The sad truth is that the oil sands are chock full of black gold destined to be sold to fill up Canadians’ pockets. The oil sands industry single-handedly injected $23 billion into the economy in 2015 by investing in privately owned companies. On their website, the CAPP project to turn the 151,000 jobs they had already created in 2015 into over 350,000 jobs by 2035. According to them, the amount of income taxes the government would receive from those workers’ salaries alone would be in the billions. Of the suppliers, 385 of them are profiting from the Keystone XL pipeline right here in Quebec.
No matter how damaging it is, or how much its harming others, it’s simply not right to take away somebody’s job. Even if they did work in a polluting invasive business, they are still people who need jobs and income, and creating alternatives for so many people takes time.
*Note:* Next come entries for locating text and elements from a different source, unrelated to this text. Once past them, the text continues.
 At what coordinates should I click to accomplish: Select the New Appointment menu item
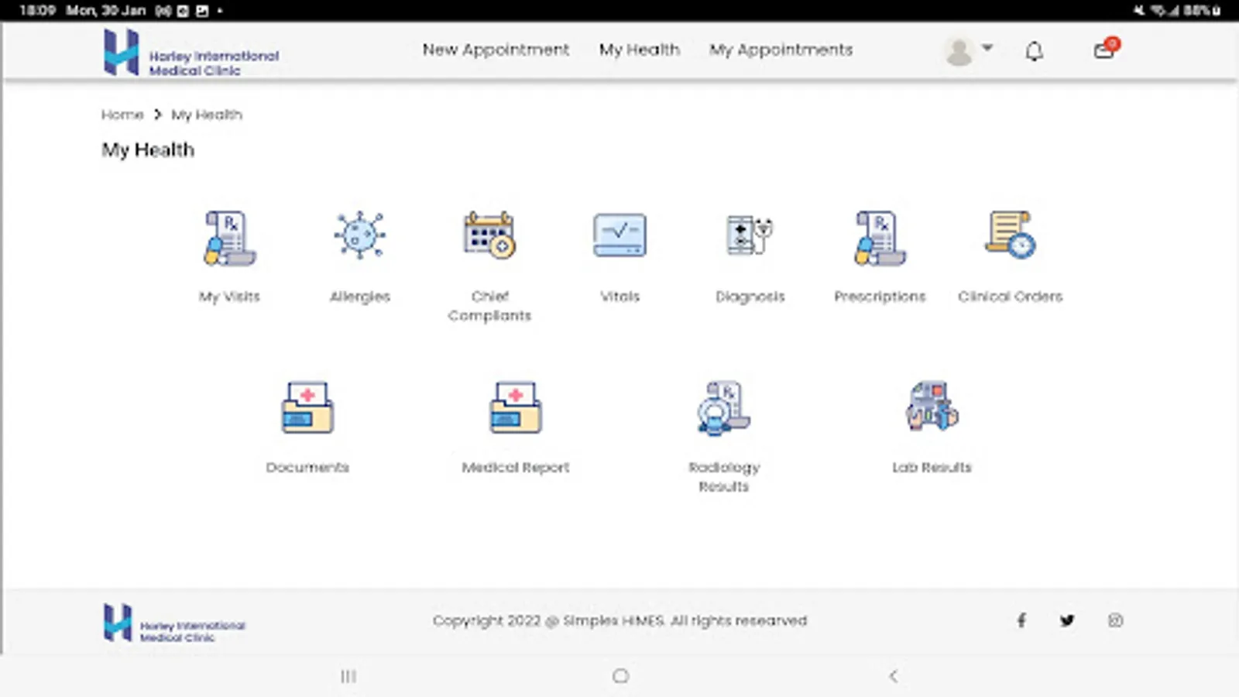[496, 50]
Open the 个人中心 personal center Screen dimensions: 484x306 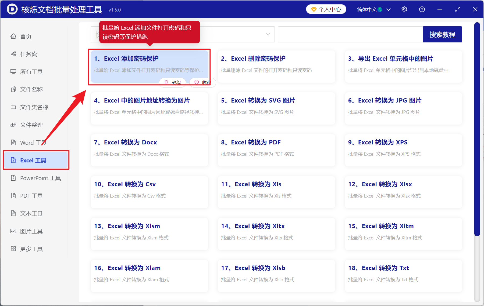tap(326, 9)
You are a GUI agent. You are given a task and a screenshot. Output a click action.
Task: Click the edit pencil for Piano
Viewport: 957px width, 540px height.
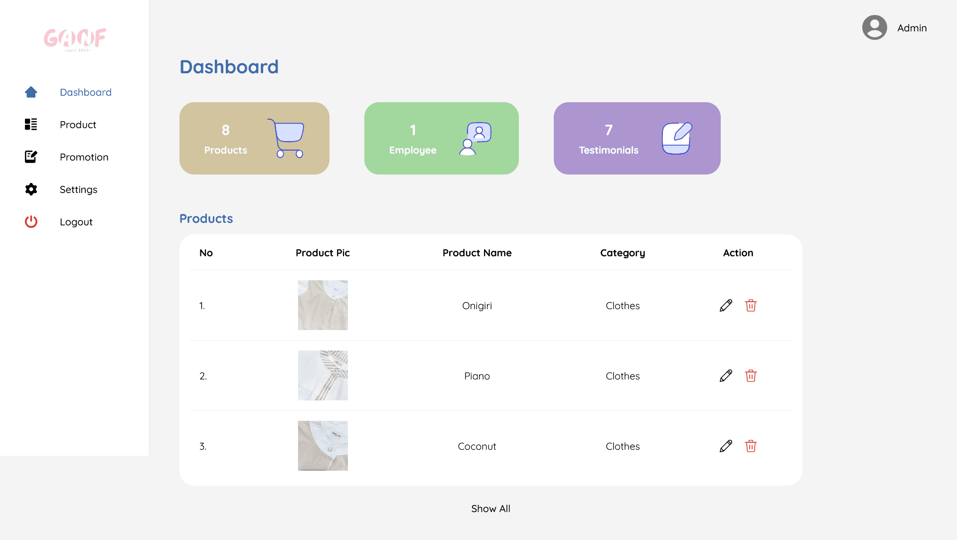coord(726,376)
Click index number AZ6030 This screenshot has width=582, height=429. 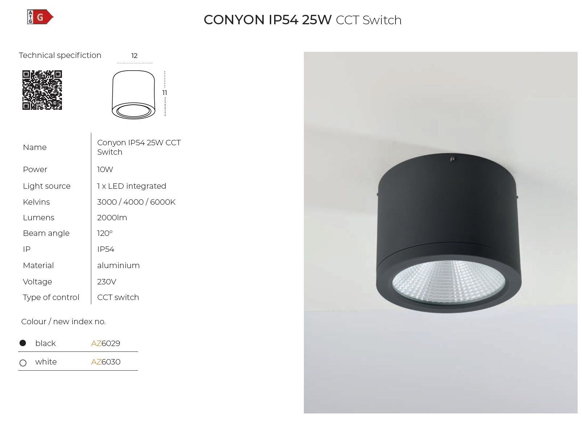tap(106, 362)
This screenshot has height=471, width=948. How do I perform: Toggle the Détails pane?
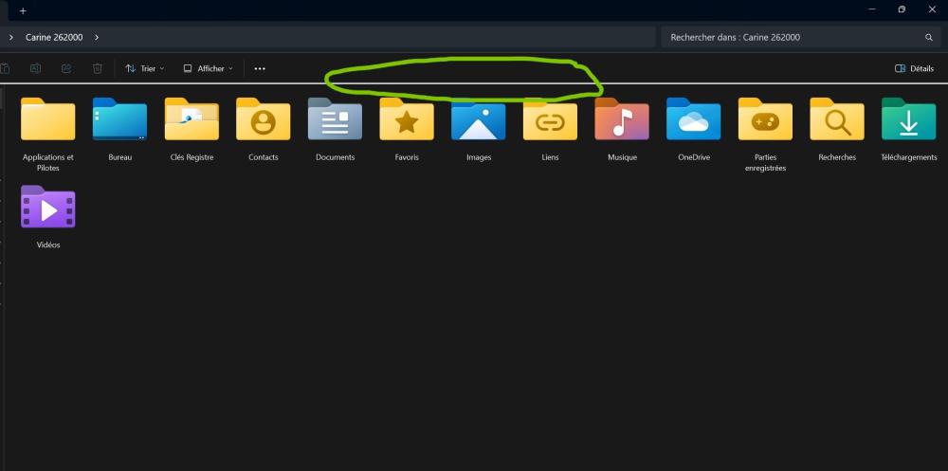pos(914,68)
In the end, what the plan to phase-out the oil sands is doing isn’t really letting anyone “take the cake”, since everybody is compromising on something. First Nations people will lose land, but they will have more job opportunities and a chance to reclaim their land after the whole ordeal is over. Albertans would be losing a multibillion dollar industry, but it would happen in the least damaging way possible for their employees, and it would help in reducing gas emissions and saving ecosystems. The environment is taking a hit for the moment, but in doing so with the plan to phase-out gradually, it may help ensure a calm and easy transition from dirty to clean energy. The last thing left to consider: Will it work?